Reproduce, without any change, the part of the listing that opens with the line containing "Given: Open the" and closes with the line containing "(x=39, y=347)", including both of those lines.

******

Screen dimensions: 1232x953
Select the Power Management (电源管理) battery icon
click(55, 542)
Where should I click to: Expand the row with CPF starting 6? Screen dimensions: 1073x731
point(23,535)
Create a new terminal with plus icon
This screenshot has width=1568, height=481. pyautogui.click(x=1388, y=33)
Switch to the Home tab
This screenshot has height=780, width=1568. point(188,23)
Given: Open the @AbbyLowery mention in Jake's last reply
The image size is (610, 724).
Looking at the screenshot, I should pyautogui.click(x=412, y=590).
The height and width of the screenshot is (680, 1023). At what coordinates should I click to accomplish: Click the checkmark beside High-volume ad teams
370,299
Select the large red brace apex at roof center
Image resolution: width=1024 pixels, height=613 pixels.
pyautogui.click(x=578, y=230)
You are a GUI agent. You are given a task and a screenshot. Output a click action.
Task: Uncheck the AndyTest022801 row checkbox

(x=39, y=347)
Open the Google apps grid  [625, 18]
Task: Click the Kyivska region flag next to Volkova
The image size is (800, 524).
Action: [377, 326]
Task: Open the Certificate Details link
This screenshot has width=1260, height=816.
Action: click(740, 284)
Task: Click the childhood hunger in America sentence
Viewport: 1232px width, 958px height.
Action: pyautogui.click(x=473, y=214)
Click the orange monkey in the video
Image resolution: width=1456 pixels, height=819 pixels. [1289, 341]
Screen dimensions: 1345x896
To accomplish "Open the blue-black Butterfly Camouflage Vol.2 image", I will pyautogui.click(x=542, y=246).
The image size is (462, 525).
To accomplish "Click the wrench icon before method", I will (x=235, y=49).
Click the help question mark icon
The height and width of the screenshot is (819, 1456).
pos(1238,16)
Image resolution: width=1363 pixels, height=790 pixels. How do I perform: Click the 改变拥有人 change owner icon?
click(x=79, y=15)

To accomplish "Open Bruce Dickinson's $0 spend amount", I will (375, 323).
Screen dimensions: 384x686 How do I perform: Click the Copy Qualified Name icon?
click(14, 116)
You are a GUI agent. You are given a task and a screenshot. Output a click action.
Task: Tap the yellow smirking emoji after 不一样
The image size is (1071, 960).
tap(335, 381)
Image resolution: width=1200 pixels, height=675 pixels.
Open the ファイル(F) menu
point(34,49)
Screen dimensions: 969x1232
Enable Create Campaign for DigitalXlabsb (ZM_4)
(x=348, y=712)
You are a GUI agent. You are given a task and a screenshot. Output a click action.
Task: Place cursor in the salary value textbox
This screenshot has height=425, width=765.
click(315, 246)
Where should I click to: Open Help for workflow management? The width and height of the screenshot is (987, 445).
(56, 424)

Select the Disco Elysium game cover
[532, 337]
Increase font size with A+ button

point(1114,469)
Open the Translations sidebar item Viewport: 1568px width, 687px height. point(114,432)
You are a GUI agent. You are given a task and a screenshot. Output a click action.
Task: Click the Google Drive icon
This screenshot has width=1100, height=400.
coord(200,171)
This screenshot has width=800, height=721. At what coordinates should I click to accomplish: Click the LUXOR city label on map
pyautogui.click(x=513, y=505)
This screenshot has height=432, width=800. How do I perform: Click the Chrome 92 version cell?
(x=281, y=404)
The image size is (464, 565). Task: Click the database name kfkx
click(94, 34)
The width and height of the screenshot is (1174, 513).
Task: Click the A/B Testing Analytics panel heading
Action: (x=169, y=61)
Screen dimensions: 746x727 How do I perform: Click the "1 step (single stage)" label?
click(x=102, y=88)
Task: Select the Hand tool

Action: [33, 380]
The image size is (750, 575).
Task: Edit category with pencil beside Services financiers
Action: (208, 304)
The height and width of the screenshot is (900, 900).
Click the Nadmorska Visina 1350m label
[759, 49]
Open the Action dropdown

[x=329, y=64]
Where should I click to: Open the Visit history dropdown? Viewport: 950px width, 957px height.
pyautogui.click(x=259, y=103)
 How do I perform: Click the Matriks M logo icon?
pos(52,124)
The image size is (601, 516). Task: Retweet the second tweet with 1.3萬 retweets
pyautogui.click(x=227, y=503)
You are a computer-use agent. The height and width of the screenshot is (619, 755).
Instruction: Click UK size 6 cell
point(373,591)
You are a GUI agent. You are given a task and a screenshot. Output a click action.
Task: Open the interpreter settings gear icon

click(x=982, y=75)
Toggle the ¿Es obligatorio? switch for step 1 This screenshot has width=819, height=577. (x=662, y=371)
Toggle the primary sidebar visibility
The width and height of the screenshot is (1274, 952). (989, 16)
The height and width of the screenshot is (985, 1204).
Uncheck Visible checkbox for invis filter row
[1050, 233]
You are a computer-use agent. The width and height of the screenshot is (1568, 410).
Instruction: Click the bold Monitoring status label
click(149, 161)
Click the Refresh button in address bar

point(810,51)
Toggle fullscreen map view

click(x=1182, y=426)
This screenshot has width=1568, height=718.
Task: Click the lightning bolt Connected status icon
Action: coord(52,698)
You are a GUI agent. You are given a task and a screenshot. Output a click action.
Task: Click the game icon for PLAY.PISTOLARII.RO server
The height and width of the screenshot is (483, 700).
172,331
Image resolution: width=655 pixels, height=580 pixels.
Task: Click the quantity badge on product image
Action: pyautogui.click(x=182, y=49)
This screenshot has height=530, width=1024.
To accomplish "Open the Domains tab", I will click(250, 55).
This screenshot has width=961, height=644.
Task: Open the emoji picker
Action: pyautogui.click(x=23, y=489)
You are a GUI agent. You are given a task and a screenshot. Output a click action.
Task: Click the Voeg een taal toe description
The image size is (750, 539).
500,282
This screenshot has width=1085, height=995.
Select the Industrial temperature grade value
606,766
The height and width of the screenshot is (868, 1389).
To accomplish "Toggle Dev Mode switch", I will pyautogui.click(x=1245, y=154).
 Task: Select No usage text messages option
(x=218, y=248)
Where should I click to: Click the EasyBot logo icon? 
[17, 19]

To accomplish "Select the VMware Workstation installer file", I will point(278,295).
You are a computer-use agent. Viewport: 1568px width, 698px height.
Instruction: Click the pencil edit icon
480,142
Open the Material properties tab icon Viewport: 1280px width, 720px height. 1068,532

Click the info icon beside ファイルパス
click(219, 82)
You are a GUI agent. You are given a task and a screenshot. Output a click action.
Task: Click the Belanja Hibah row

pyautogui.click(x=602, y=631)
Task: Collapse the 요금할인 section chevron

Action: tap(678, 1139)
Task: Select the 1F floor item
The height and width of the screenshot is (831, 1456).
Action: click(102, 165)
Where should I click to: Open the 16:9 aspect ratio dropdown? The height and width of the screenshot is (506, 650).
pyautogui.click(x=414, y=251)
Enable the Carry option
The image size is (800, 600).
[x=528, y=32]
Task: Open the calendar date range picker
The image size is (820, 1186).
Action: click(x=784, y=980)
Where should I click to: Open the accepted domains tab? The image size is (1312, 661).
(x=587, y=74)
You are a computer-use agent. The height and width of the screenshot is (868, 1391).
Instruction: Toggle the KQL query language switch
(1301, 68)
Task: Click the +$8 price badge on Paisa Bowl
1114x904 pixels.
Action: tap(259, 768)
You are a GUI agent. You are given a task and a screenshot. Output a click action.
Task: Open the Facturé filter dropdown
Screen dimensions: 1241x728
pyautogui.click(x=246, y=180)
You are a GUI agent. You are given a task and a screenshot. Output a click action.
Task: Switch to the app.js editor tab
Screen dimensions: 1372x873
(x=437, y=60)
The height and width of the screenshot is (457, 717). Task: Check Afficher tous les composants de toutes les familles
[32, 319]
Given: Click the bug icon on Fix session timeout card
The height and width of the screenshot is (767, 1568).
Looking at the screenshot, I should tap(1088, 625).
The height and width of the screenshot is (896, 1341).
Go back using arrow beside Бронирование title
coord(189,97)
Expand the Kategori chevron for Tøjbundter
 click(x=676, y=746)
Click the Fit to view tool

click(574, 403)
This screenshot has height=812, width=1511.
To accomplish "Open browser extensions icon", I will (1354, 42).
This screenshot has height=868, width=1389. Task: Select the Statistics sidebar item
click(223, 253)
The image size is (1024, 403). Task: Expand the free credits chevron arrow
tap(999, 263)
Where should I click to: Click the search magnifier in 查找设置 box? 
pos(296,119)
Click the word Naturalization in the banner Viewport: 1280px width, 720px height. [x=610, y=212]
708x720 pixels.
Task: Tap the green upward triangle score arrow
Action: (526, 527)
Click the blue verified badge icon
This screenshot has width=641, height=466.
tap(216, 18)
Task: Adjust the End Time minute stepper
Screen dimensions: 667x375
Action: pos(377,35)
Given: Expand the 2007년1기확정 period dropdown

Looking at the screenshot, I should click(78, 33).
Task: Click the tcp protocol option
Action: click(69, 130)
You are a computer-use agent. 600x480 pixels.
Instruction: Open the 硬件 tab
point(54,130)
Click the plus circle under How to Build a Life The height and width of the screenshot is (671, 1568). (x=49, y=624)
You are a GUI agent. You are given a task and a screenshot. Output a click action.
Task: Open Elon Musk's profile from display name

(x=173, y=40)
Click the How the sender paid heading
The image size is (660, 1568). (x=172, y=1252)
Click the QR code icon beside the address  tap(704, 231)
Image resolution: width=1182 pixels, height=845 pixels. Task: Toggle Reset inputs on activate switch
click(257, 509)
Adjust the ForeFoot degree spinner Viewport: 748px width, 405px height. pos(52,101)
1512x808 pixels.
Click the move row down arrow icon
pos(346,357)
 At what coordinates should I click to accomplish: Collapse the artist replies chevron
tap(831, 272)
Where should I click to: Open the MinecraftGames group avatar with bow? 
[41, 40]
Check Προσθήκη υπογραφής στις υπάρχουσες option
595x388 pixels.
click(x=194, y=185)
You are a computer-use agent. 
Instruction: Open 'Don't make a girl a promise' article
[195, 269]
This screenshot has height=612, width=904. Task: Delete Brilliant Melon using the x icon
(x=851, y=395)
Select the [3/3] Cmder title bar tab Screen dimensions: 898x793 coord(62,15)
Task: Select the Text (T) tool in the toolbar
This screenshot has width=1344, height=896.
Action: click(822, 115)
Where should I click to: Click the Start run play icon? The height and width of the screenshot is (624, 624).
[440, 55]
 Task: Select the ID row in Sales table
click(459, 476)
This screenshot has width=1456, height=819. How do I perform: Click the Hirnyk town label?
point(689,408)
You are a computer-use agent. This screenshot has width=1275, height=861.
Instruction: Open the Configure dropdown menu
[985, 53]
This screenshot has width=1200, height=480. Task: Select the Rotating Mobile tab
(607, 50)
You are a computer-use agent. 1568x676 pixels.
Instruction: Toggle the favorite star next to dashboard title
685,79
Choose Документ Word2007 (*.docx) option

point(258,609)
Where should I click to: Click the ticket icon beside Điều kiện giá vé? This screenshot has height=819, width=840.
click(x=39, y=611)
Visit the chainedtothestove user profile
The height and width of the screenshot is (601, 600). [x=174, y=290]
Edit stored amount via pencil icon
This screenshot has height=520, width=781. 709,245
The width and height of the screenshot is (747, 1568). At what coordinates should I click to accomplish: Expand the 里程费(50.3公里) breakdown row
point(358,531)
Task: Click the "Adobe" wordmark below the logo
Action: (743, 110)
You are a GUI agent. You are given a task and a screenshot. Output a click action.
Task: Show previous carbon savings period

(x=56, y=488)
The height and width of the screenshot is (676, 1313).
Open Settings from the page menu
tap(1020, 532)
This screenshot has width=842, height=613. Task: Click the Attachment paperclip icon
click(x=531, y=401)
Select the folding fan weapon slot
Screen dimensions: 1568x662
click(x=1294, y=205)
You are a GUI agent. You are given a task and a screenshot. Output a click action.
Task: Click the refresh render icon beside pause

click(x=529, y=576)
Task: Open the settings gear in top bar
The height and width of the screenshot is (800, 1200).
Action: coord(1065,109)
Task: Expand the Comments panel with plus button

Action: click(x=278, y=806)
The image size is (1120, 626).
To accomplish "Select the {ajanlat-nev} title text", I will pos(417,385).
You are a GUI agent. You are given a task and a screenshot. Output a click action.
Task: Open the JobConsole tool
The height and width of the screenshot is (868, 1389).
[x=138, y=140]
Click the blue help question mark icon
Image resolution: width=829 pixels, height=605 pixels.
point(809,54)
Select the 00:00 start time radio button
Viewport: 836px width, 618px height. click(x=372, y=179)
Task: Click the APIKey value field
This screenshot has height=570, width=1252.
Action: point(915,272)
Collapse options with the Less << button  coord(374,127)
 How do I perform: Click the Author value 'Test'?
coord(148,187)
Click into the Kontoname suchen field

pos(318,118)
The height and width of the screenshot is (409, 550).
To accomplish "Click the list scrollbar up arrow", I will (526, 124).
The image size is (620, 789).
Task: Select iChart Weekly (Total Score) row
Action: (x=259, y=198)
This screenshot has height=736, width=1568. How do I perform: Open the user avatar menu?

******

EXERCISE OUTPUT
Given: Open the @AbbyLowery mention in Jake's last reply
The image size is (610, 724).
Looking at the screenshot, I should pyautogui.click(x=412, y=590).
The height and width of the screenshot is (680, 1023). At what coordinates should I click to accomplish: Click the checkmark beside High-volume ad teams
370,299
Select the large red brace apex at roof center
Image resolution: width=1024 pixels, height=613 pixels.
pyautogui.click(x=578, y=230)
You are a GUI agent. You are given a task and a screenshot. Output a click action.
Task: Uncheck the AndyTest022801 row checkbox

(x=39, y=347)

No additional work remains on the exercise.